I’m up to 6 pages of the final product pencilled, three of them inked, and I have to say that not only is it getting easier to do but I’m starting to get more confident.  Pencils I use non-repro blue, and I’m almost out of the mechanical pencil led (woo, shopping!).  Inks I’m using a hodge-podge, and I’m going to keep going until I can find a scanner and print/shrink down some of the product to see how thick or thin a line I can get away with and have look good.  Yeah, I’m blogging without product… but the anticipation!

That’s one thing that’s a challenge: I’ve scanned stuff at a print shop (which I will not name) and been disappointed by the service.  I’m a low-tech kinda guy for someone with a blog, but I have to learn about printing and other computer-related stuff if I’m going to be serious about all of this.  When I trusted a previous project to some guy behind a counter, he scanned it all in upside-down, in an adobe file (so I couldn’t put it online without massive hassle for me) and I couldn’t even open it on my laptop without turning it upside down every single page.  The print outs were even done two copies, but one copy was on the back of another *and upside down*!!!  So I had glossy pages with the other page on the back showing through.  Awful.

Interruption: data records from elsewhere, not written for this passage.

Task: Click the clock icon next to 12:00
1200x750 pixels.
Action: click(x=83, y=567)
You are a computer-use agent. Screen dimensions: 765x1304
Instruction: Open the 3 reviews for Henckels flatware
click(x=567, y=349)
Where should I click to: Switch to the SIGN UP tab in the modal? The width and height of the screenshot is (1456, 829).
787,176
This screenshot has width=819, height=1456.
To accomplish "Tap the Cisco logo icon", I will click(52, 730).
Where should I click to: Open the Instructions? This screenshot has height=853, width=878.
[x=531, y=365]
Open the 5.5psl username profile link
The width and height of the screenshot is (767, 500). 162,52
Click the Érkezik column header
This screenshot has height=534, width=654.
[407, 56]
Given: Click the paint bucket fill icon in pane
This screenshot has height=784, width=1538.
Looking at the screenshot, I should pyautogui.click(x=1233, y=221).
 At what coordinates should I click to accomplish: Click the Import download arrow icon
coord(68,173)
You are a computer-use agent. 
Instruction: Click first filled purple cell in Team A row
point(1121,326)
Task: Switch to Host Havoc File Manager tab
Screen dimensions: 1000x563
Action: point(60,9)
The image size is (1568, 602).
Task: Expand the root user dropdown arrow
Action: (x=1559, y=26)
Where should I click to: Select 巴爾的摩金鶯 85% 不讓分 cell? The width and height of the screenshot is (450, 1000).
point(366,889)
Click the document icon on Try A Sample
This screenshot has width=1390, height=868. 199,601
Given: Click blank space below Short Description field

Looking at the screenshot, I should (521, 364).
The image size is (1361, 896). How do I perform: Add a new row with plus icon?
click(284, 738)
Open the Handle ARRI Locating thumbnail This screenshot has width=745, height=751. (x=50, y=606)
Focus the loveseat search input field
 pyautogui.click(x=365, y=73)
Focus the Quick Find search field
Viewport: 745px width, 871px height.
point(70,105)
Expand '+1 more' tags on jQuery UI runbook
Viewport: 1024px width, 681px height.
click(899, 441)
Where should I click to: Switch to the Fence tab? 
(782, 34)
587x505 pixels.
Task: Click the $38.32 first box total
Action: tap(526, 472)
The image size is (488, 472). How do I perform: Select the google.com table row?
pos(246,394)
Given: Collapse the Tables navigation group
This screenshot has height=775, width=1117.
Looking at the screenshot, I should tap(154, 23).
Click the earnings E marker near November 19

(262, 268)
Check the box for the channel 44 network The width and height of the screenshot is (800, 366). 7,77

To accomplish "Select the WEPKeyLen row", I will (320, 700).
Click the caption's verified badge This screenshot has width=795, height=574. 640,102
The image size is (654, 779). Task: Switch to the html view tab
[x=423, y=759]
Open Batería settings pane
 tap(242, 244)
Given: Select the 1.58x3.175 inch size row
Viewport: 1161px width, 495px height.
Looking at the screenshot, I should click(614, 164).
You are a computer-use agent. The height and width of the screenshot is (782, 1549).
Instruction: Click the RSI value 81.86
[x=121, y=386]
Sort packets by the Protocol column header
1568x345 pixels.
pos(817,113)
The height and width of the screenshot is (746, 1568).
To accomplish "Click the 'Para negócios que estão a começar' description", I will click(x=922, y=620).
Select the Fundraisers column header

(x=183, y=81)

Art-wise, I got a picture of how thin lines I’d done wouldn’t show through, or would vanish when shrunk down.  This means I have to use a thicker line when drawing, or spend some time thickening lines on a computer somehow.  Thicker lines when drawing, however, mean less fine detail, which I enjoy doing.  Maybe I need to suck it up, but I like pens/markers better than the brushes I’ve been using.  I have a lot of respect for artists who can do really fine detail with a brush, and I’ll have to work up to being one of them, I guess!

Another thing I’m working on now is perspective.  Never bothered before, but I’m really loving it now.  By the end of the next few issues, I want to be a literal master of perspective.  Right now I’m taking a few steps and seeing what I can do, and hopefully managing to put out good material while I’m learning.

City shots are another hurdle I’d like to turn into a stepping stone.  Part of it is no experience with inanimate objects in my art (just figures I’d made up, nto even life drawing), but another part is just what the heck would look good in this city shot, building wise.  I don’t want to map out Xenith just yet, until I’ve got some landmarks that have come up in the stories I’ve written.

By the time I’m done I’d like this comic to be my audition piece for Thor or Conan, or one of the major comic companies out there that love that Canadian talent (like American, but with that International touch).  That said, I’ve been working to get my art to be more like the comics I enjoy reading: solid forms, solid anatomy, perspective, shading and inking lines, and technique in general.  No short cuts to be trendy, no talking down to the reader with bad art.  Good art only, and fun art.  I want to laugh while drawing every panel, or be on the edge of my seat in anticipation.  I like getting up in the morning knowing I get to draw today, and I want to make material that people are going to get up and be excited because they’re going to read it.